**Source data**
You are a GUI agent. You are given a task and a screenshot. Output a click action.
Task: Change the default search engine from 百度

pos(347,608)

* * *

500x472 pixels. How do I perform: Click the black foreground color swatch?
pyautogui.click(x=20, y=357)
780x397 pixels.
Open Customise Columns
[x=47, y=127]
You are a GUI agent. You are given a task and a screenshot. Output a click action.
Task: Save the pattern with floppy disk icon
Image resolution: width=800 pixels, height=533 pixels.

**The problem**
Can you repeat the part that opens with the line containing "780x397 pixels." and closes with the line containing "Image resolution: width=800", swapping "floppy disk" for "diskette" and changing nothing else?

**Written answer**
780x397 pixels.
Open Customise Columns
[x=47, y=127]
You are a GUI agent. You are given a task and a screenshot. Output a click action.
Task: Save the pattern with diskette icon
Image resolution: width=800 pixels, height=533 pixels.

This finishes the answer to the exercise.